1. Blaugrünes Pigment bestehend aus einem feinen, schuppenförmigen Pulver als Substrat, belegt mit 5 bis 70 Gew.-%, bezogen auf das gesamte Pigment, eines Metalloxidverbundes bestehend aus Oxiden des Magnesiums, des Calciums, des Kobalts und des Titans.
2. Pigment nach Anspruch 1, dadurch gekennzeichnet, daß es sich bei dem Substrat um eine feines, schuppenförmiges Pulver aus der Reihe Glimmer, Talkum, Kaolin, Sericit oder synthetisches Glimmer handelt.

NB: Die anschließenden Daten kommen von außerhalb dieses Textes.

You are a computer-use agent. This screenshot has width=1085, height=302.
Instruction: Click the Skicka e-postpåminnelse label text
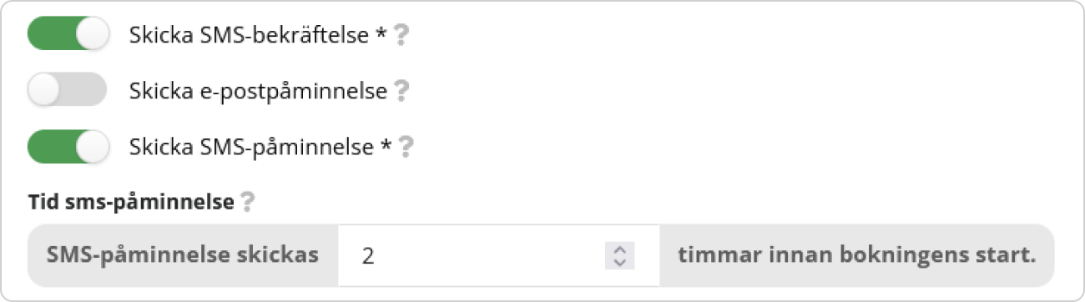tap(258, 91)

3. Pigment nach Anspruch 1, dadurch gekennzeichnet, daß es sich bei dem Substrat um einen mit einem Titanoxid beschichteten Glimmer in Form eines feinen, schuppenförmigen Pulvers handelt.
4. Pigment nach Anspruch 1, dadurch gekennzeichnet, daß es sich bei dem Substrat um einen mit einem Eisenoxidhydrat oder Eisenoxid beschichteten Glimmer in Form eines feinen, schuppenförmigen Pulvers handelt.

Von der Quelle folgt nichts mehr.